If you order this from some place like Amazon and aren't sure which disc you've got, you can see right here along the edge of the discs (this is a combo pack, and the DVD has been corrected, too) where it says "2ND PRESSING." So we finally have this movie in a special edition, uncut and on blu-ray. Happy day for me, because Shivers is still one of my all-time favorite Cronenberg films.

Update 5/14/16 - 9/22/20: Vestron lives!  and they've returned to bring Cronenberg's Shivers into the United States with their latest blu-ray edition.  But is it better or worse than what Arrow's already released?
This movie's like the perfect combination of low brow entertainment and high brow sci-fi/ horror, like he's found the perfect intellectual reasoning to excuse presenting us with exploitation fare by clinically exploring the basest elements of human nature. A futuristic high-rise has to have its own medical facility because it's on an isolated island. But unfortunately, one of their doctors has taken advantage of this situation to get away with some medical experimentation where he implants one of the building's tenants with a parasite that cures them of their sexual inhibitions. Unfortunately, it also turns them dangerously feral, and soon these parasites are spreading from person to person, turning everyone into a violent sex maniac.
It's like Night Of the Living Dead within ultramodern architecture, tackling all the taboo cult film issues Night somehow missed. You've got horror icon Barbara Steele, Lynn Lowry looking like a supermodel and Joe Silver, that great character actor who used to play in all of Cronenberg's old films. You've got some slimy effects work by Joe Blasco - the guy who used to have all those double page ads for his school in Fangoria - including chest bursters years before Alien duplicated them. And of course you've got the clever, subversive imagination of Cronenberg back when he was writing all his original scripts. Forty years later, this movie is one wild ride horror filmmakers today still can't match.
So, like I mentioned, Arrow's 2014/ 2016 Shivers special edition is a combo pack (a steelbook version is also available), so we'll be looking at both their blu-ray and DVD.  I've also got the older 2001 UK DVD from Metrodome, which used to be the best edition of Shivers going - in terms of transfer and special features.  The old 1998 US DVD from Image was fullframe; looking at it here, we can see how far we've come.  And of course, now we have the brand new US blu from Vestron.  All versions are the proper uncut version except the pre-recalled Arrow disc.
Image DVD first, Metrodome DVD second, Arrow DVD third, Arrow BD fourth; Vestron BD fifth.
We start with some big differences right at the outset. Image is fullscreen at about 1.30:1, and open matte, as it has all the same information on the sides, and considerably more on the top and bottom. And the aspect ratio's the same between Metrodome, Arrow and Vestron: 1.78:1, but the two blus manage to find a little more picture on all four sides.  That's nice; but that's probably not what struck your eye first, is it? The newer transfers sure are bright! The whites are really strong, effectively erasing some detail on the papers on Silver's desk in the first set of shots, and turning the whole sky off-white in the second set. Where did the blue sky go? It's there on the Image and Metrodome discs.

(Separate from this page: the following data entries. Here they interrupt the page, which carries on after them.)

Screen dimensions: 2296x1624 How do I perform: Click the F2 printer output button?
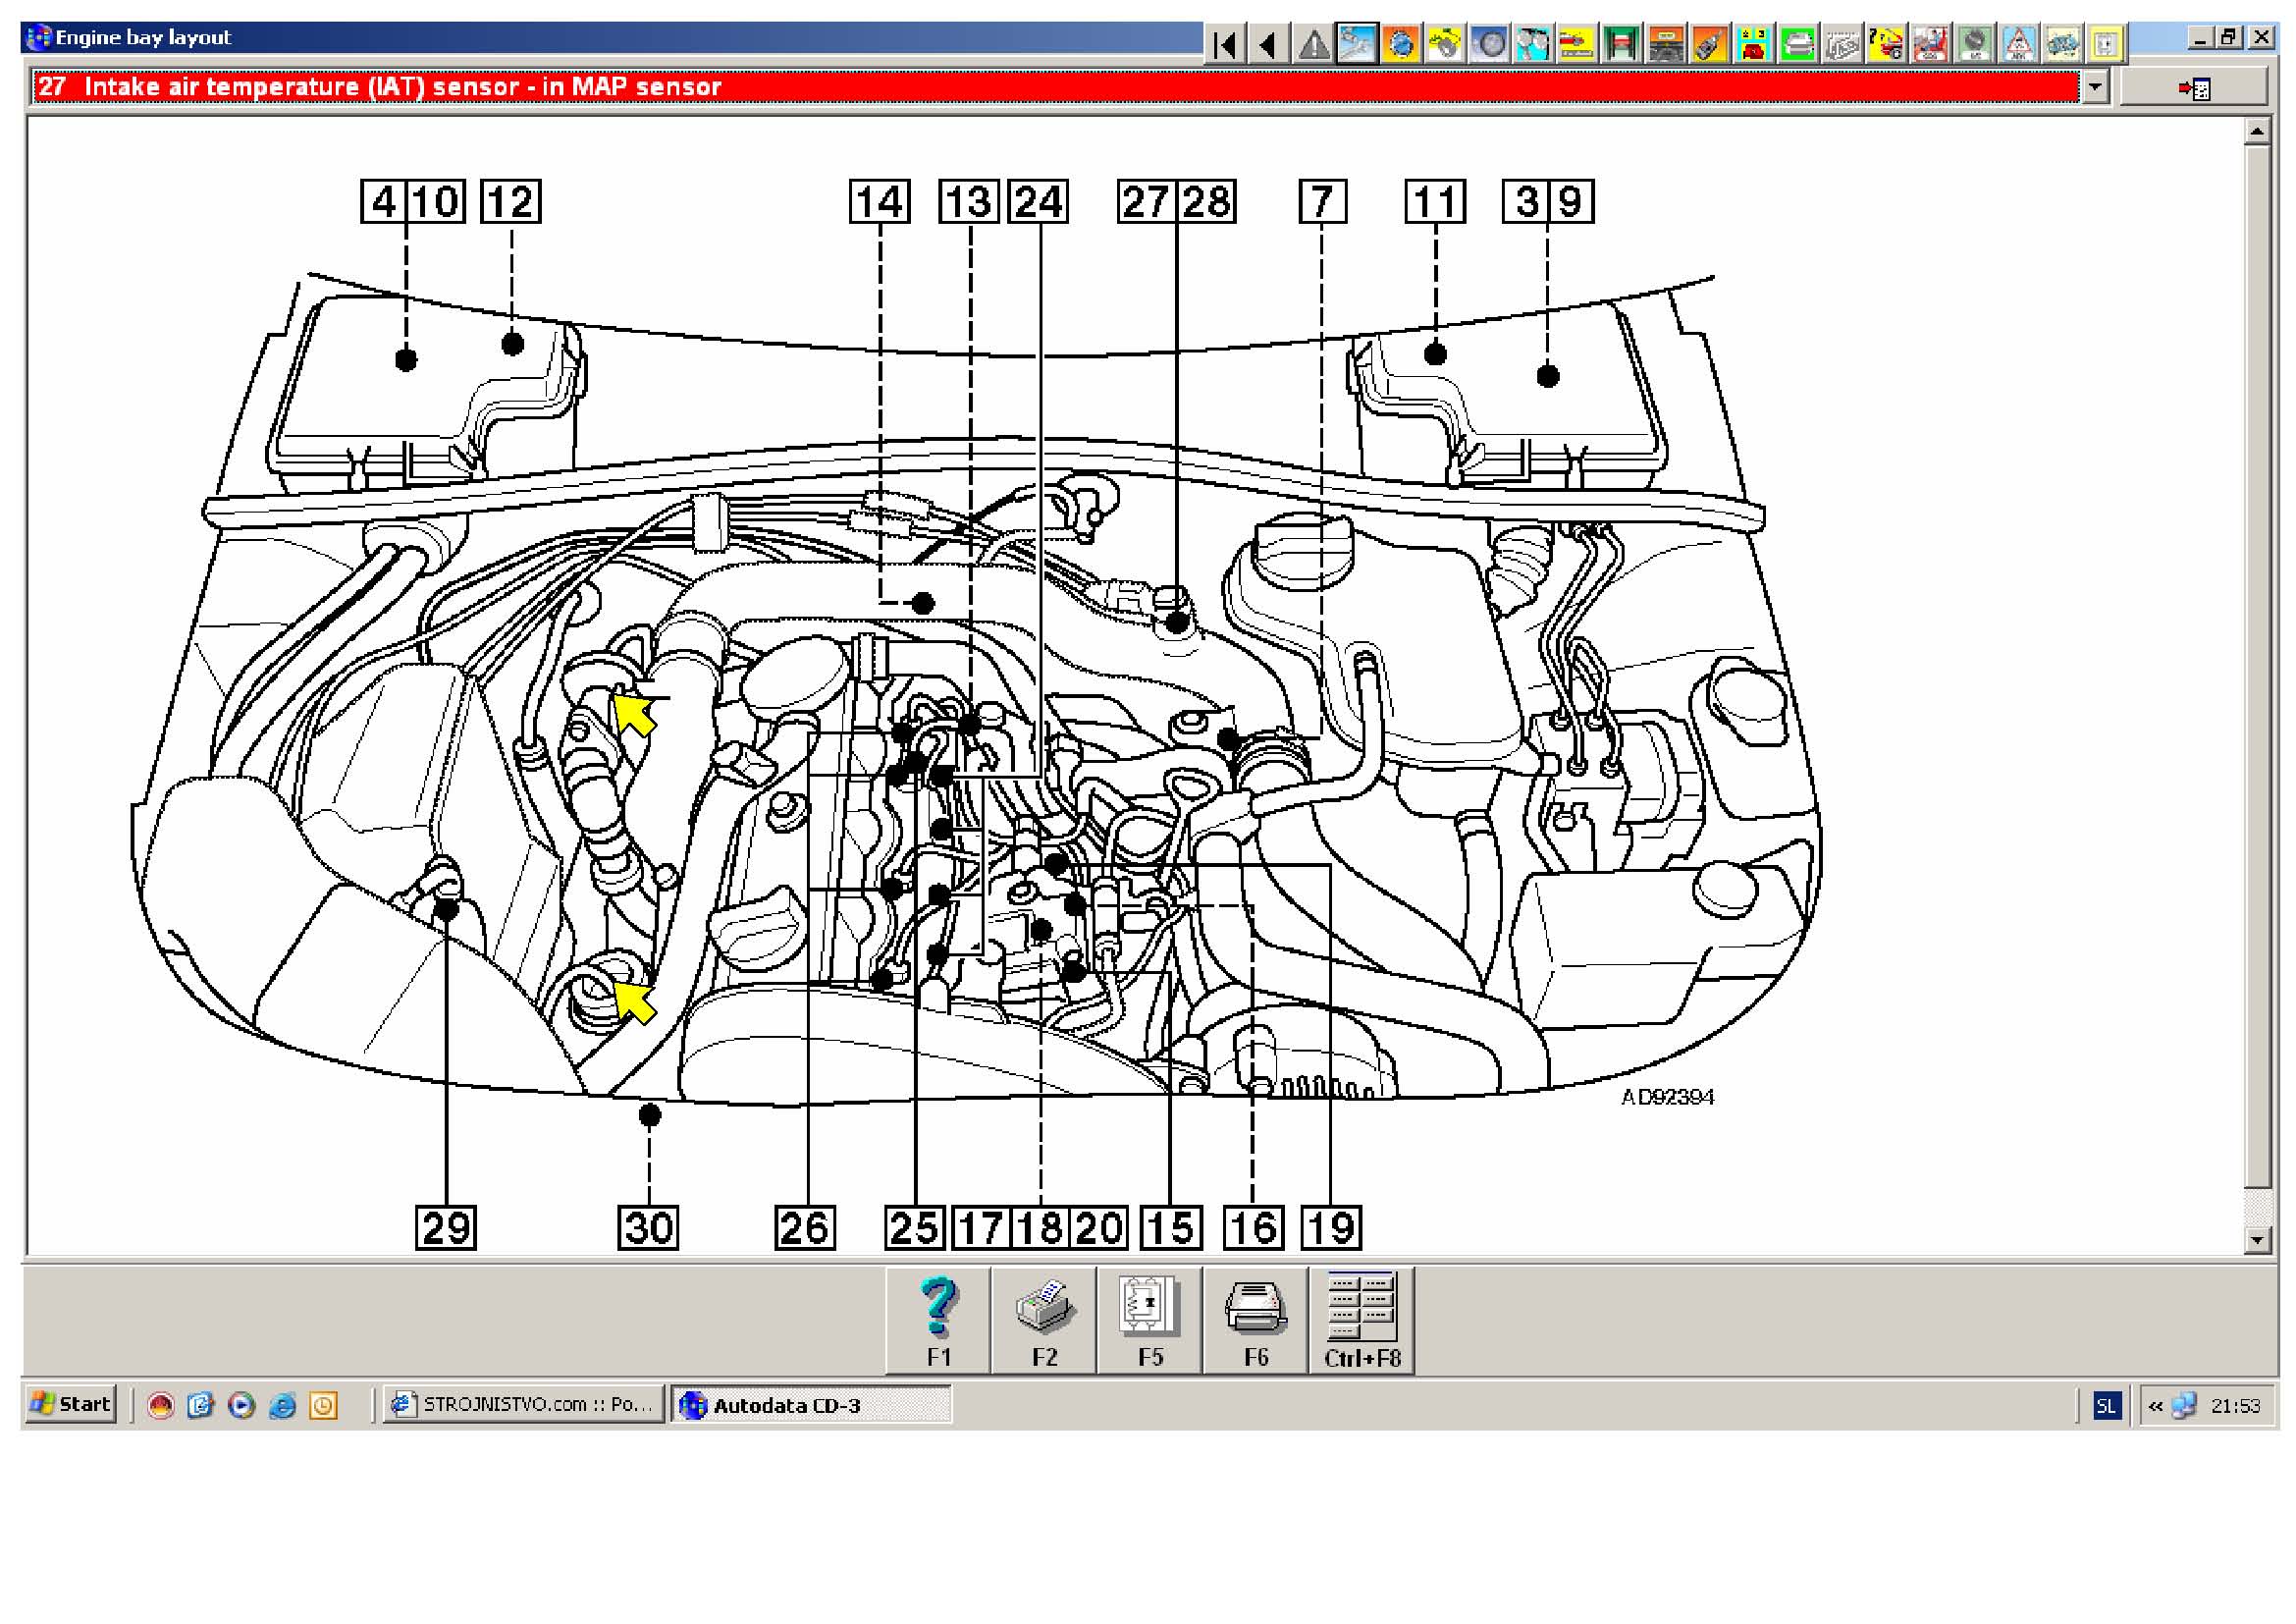point(1044,1321)
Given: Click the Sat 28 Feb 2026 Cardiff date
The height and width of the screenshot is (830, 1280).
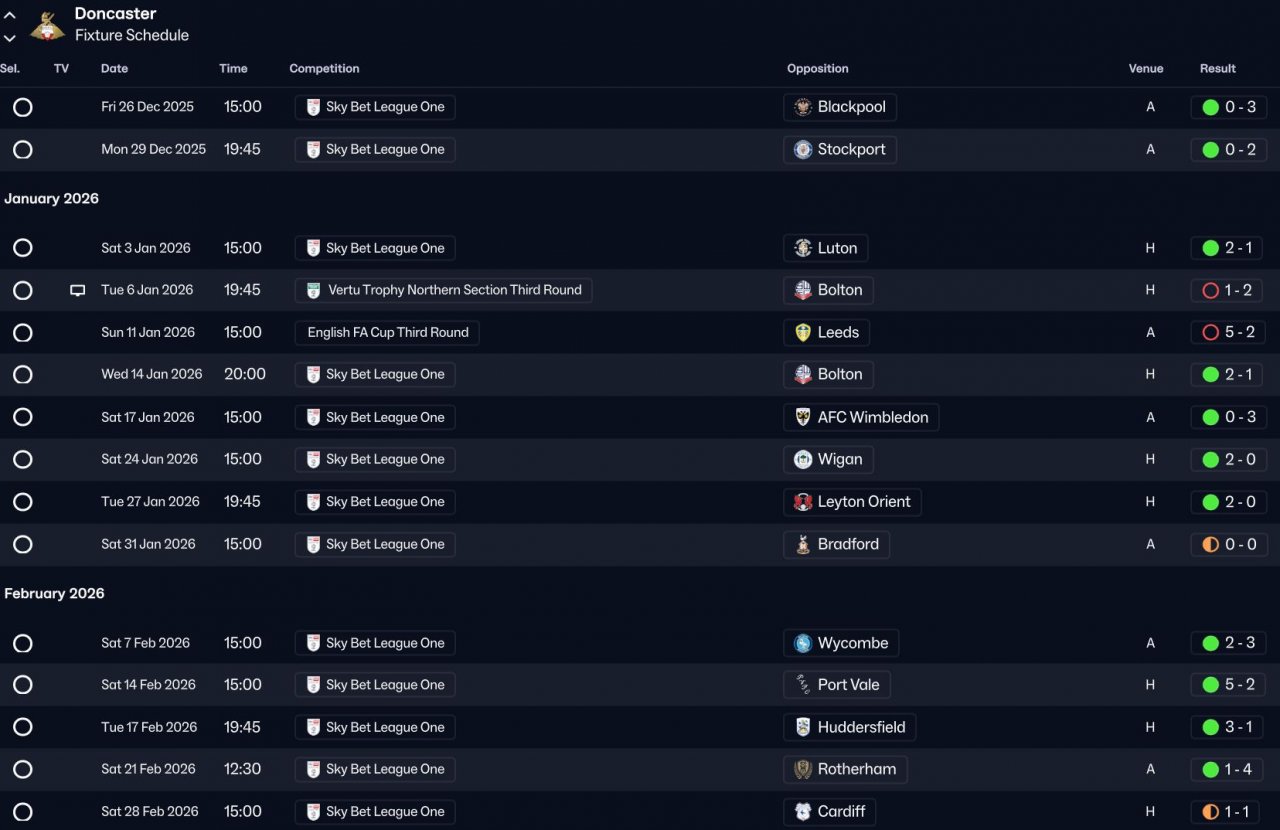Looking at the screenshot, I should 150,812.
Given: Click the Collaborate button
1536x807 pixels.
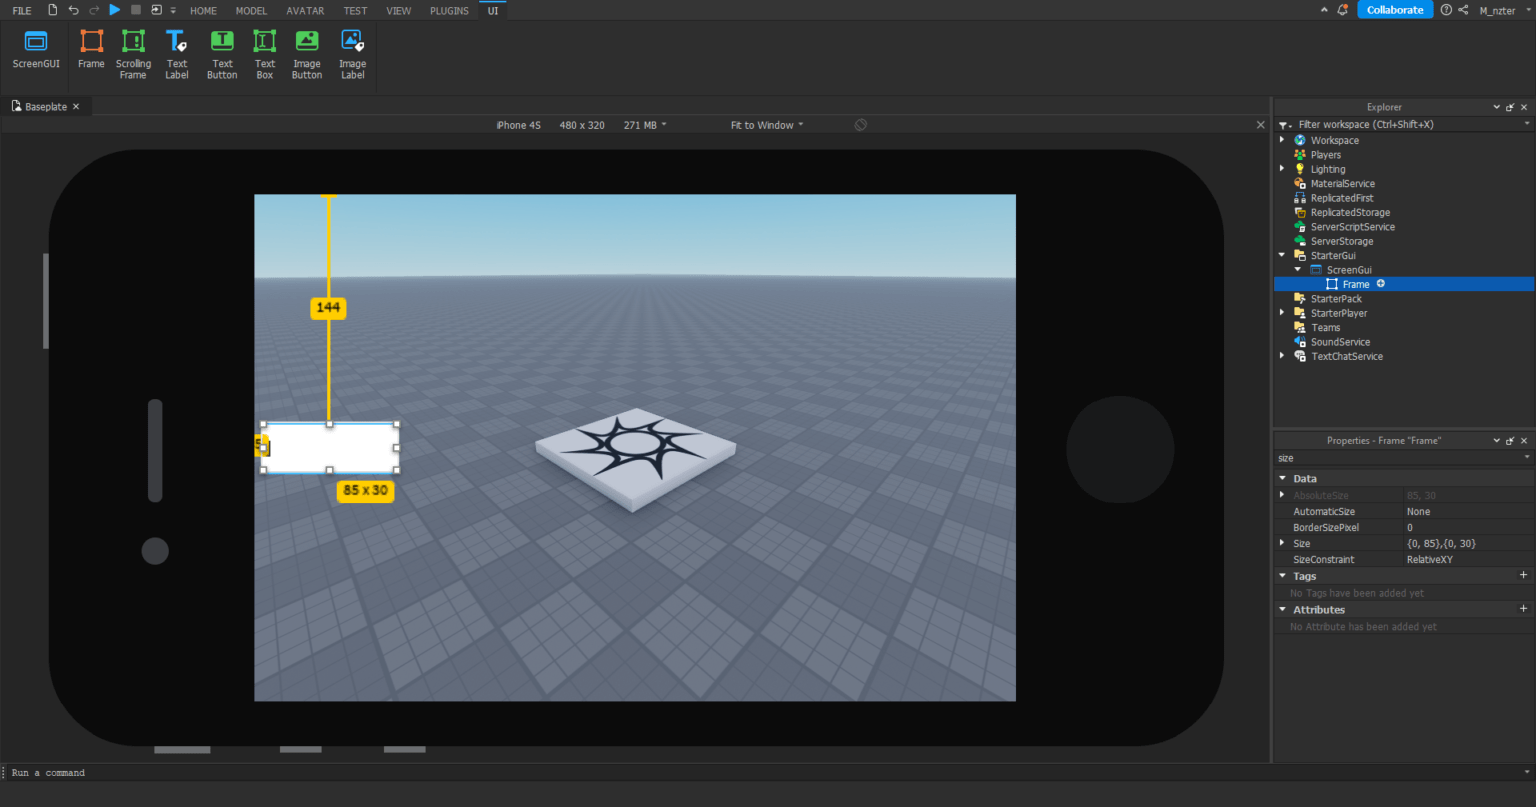Looking at the screenshot, I should point(1394,9).
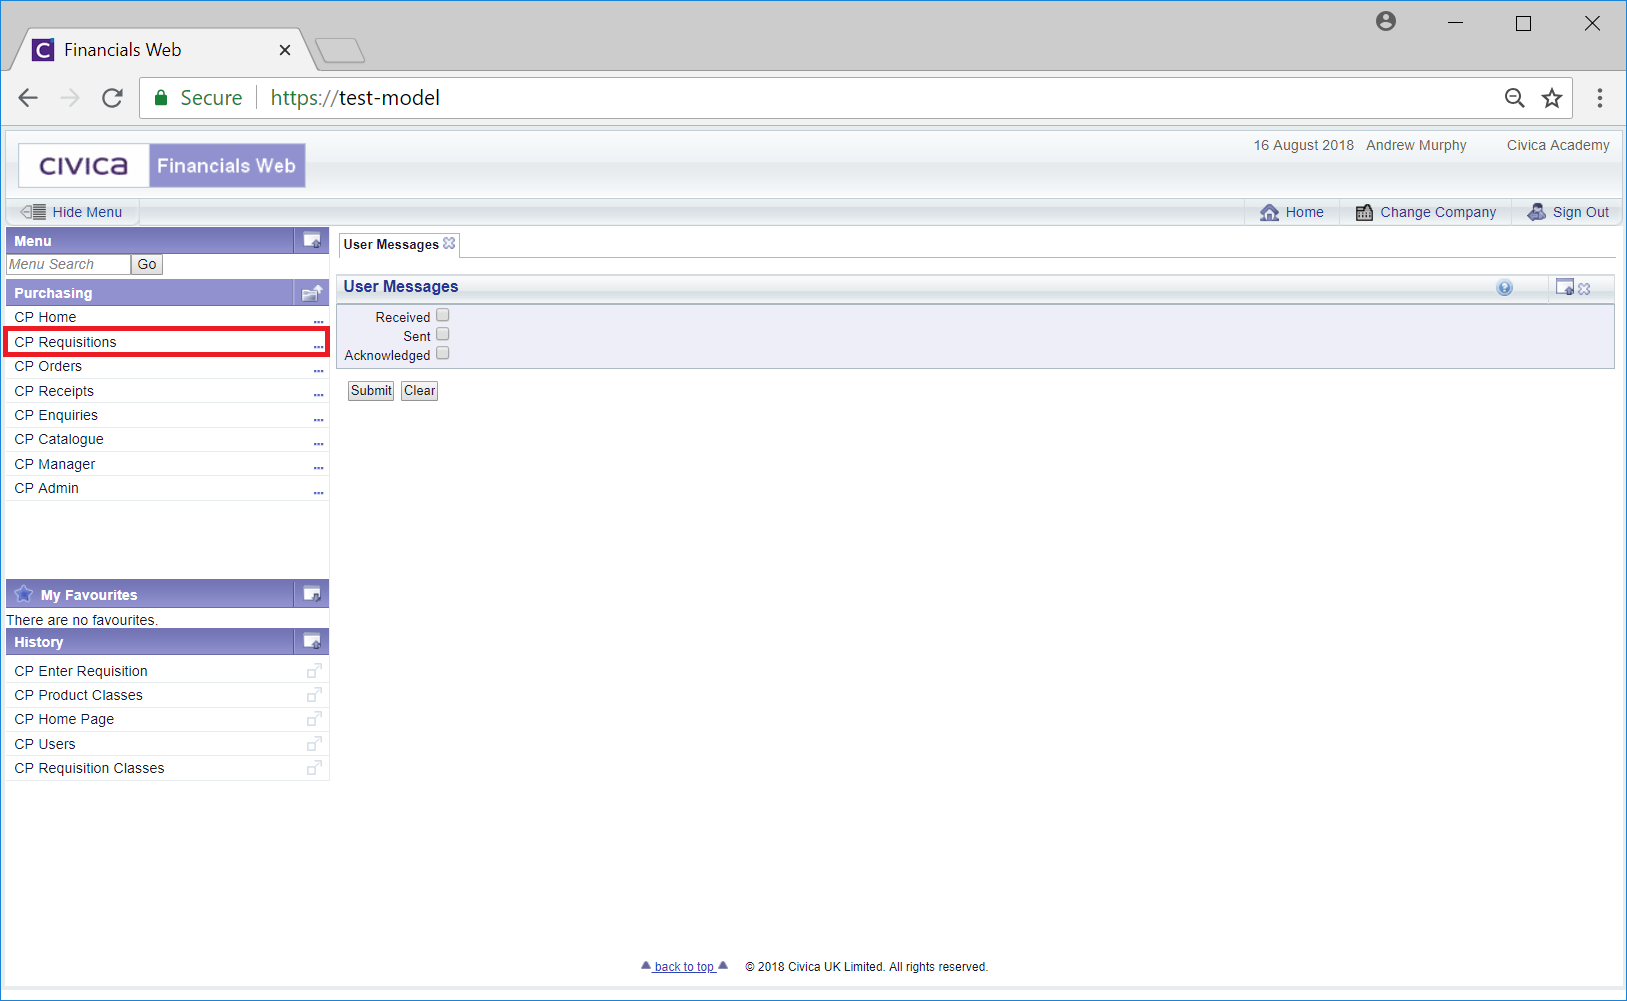This screenshot has height=1001, width=1627.
Task: Bookmark this page with the star icon
Action: (1551, 98)
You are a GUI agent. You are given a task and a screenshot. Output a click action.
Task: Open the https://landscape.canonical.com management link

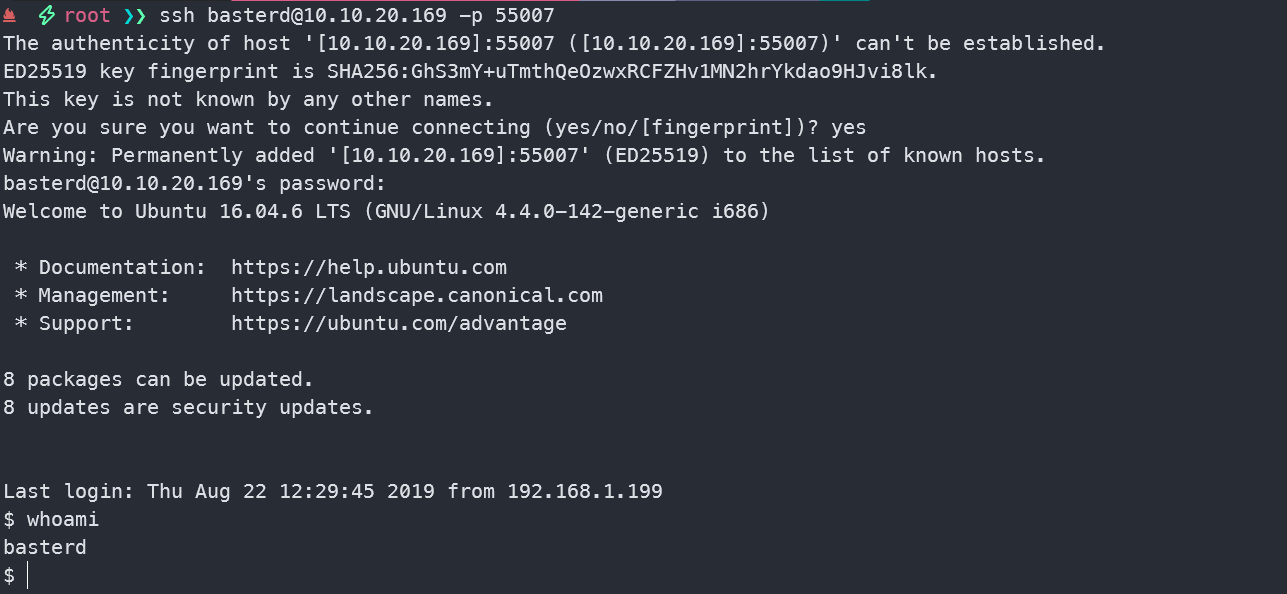417,296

Well, Arrow's "ABOUT THE TRANSFER" section of their booklet isn't much help. It just says, "Shivers was restored by the Toronto International Film Festival. Restoration was completed at Technicolor with supervision by David Cronenberg, The restored film was delivered to Arrow Films by Lionsgate." Is it a 2k scan? What elements were used? Don't ask us, TIFF did it. Vestron's packaging is even less illuminating, informing us only that this is a "1080p High Definition" transfer.  Gee, thanks.  Well, I'm guessing the answer lies in the source materials. It looks like they used a print rather than OCN, IP or any other earlier film source. That certainly explains why it would be so contrast-y, just like The Killing Fields blu we looked at recently. And the cigarette burns on the film (see the shot of Allan Kolman at his desk, above) certainly suggest it's a print.
Image DVD first, Metrodome DVD second, Arrow DVD third, Arrow BD fourth; Vestron BD fifth.
All that said, the blus are still the best the film has ever looked. The UK DVD was anamorphic, widescreen and free of the typical interlacing issues we often come across here, but detail is still much clearer and more defined on the blu. Arrow's new DVD is already a clear step up, but it's still soft compared to the more refined blu with distinct grain. Image and Metrodome also look overly blu (surely the papers in the first set of shots are meant to be white not baby blue) and murky in comparison. But were the original film elements lost, or can we expect an even more satisfying restoration some day in the future?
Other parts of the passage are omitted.